We do both. Gentoo is rolling release, so the CI for releases of packages is more to validate they still compile correctly within the ever changing environment :)
that said, all releases are always tagged here as well: cf. https://github.com/rncbc/drumkv1/releases you may certainly opt to grab the release tarballs from there, although they get a slightly different filename, but that's not the point. please, be my guest, by all means.
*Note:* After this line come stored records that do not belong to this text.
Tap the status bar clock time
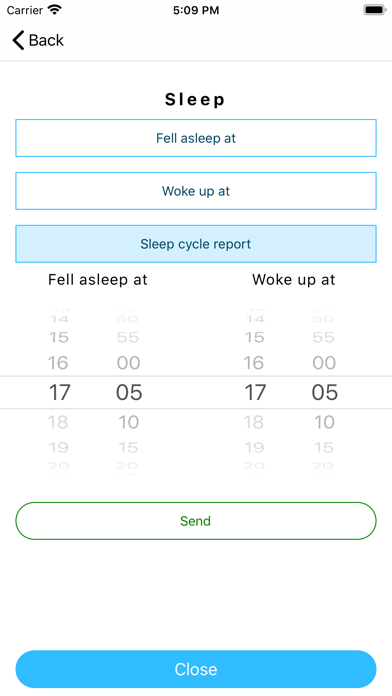392x696 pixels. tap(196, 10)
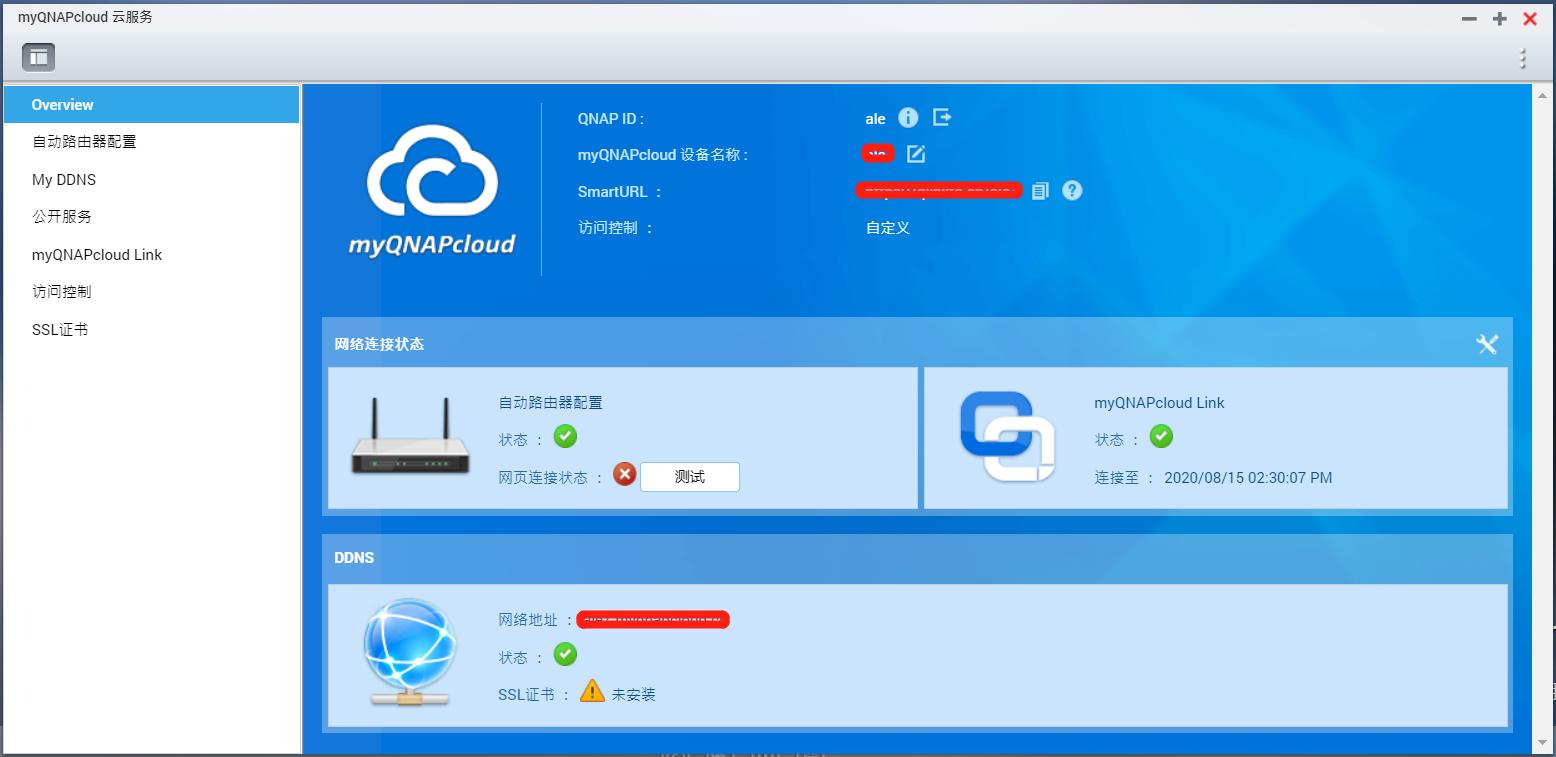Click the sign-out icon next to QNAP ID
Image resolution: width=1556 pixels, height=757 pixels.
[x=941, y=118]
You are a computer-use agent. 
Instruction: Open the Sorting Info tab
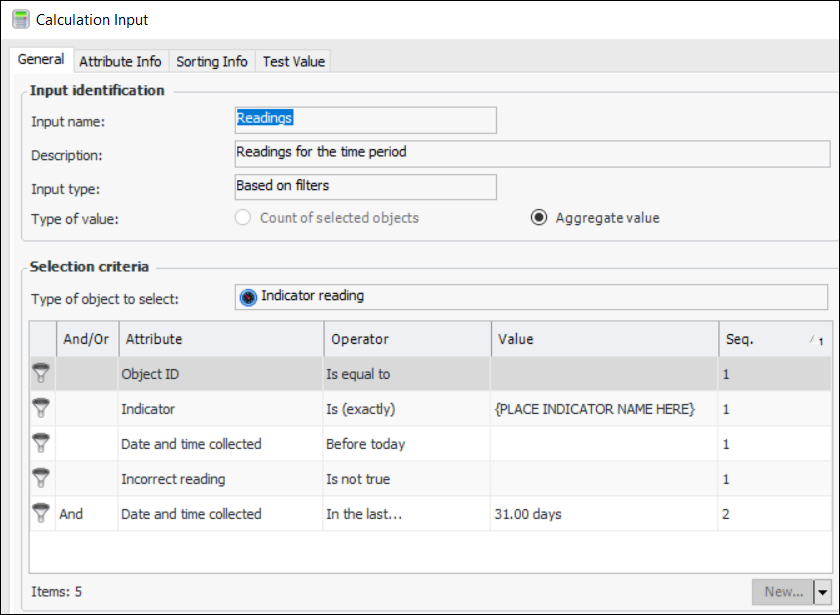tap(212, 61)
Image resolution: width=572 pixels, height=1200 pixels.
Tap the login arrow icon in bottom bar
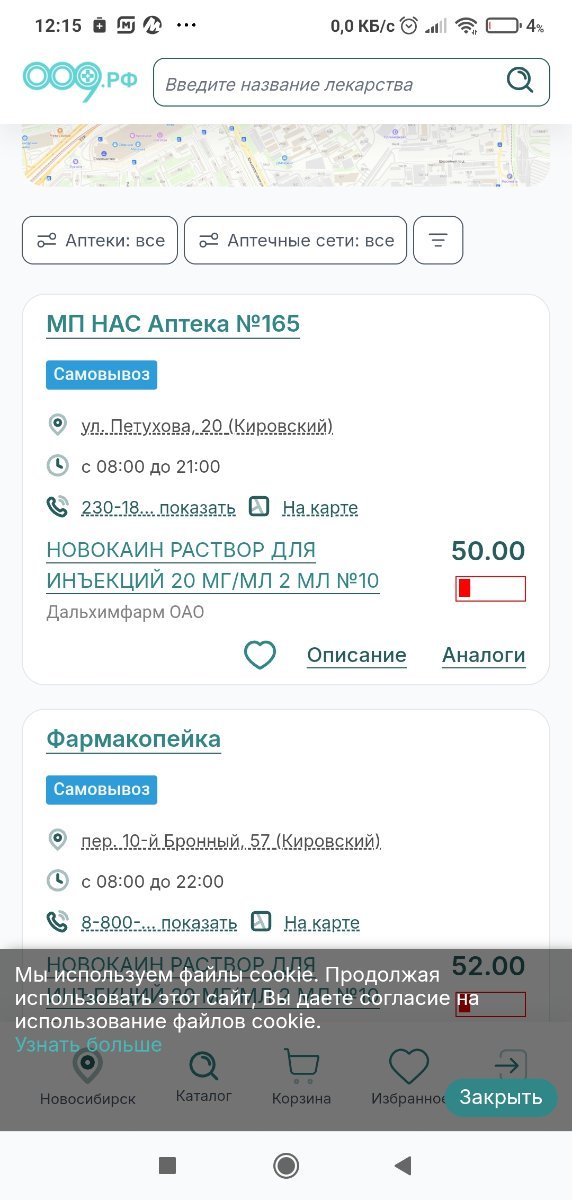tap(510, 1065)
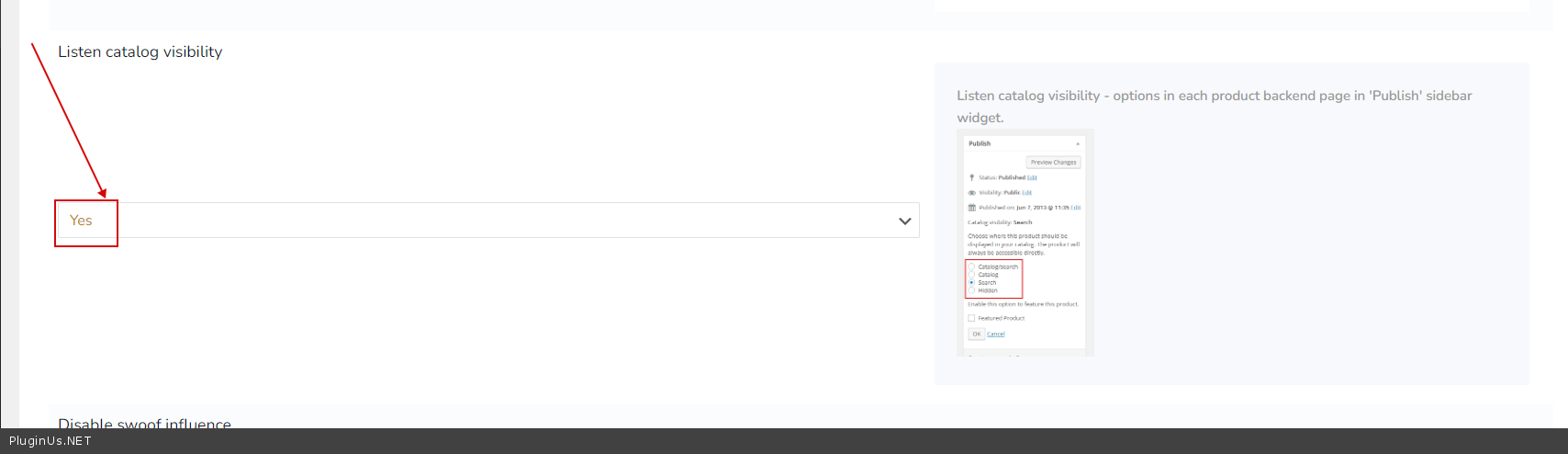1568x454 pixels.
Task: Click the eye icon beside Visibility: Public
Action: click(x=971, y=193)
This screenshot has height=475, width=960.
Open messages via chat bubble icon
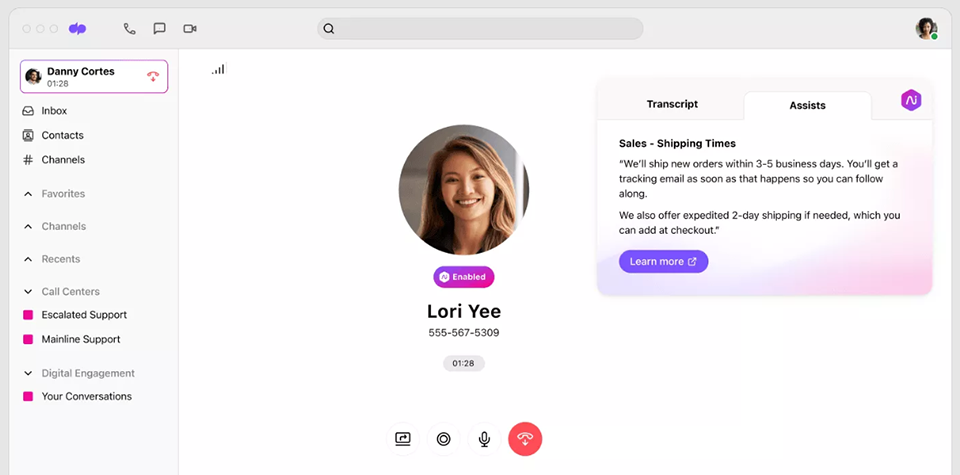160,29
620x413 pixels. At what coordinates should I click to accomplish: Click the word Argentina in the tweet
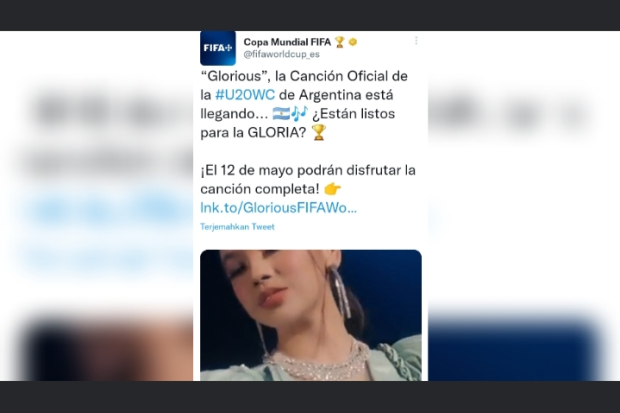[330, 95]
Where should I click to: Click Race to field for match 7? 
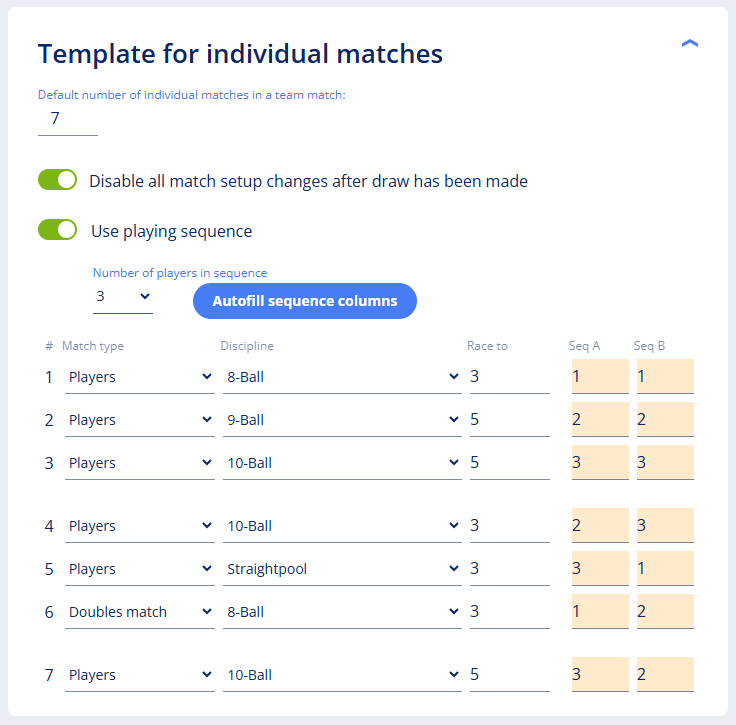point(509,675)
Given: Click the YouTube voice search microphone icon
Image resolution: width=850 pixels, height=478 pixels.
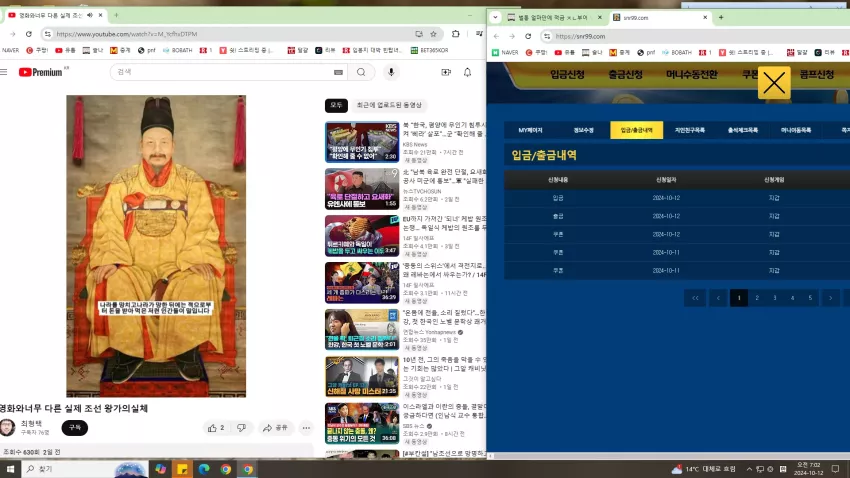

Yeah, we could indeed switch to using the automatically created release archives on github, but they are a 1:1 copy from the git sources, so for example they don't contain the configure
script.
What do you do when creating the release archives on sourceforge? Only run autoconf
? Or also other things?
What do you do when creating the release archives on sourceforge? Only run autoconf? Or also other things?
./autogen.sh
Building from github works, we're just running the autotools part ourselves now :)
Hi Rui,
We've been having a stready stream of CI failures testing the packages for Gentoo for your vee one suite because the downloads from sourceforge fail all the time. This has been going on for quiet some time with it happening once or twice every two weeks or so, which is bad of course but still sort of doable, but it's only gotten worse and it's now failing about about three times a week, which is of course very annoying. Of course this doesn't only apply to our CI, I'm unable to download any of the releases at the moment myself either.
I'm not sure why the projects are still on sourceforge and I'm also not sure if you'd want to change them to be primarily hosted here on github? That might be the best fix. In case you want to keep the sourceforge pages and releases would it be an option to add the release archives to the tags/releases here on github as well? We've never had a single issue with projects hosted on GitHub.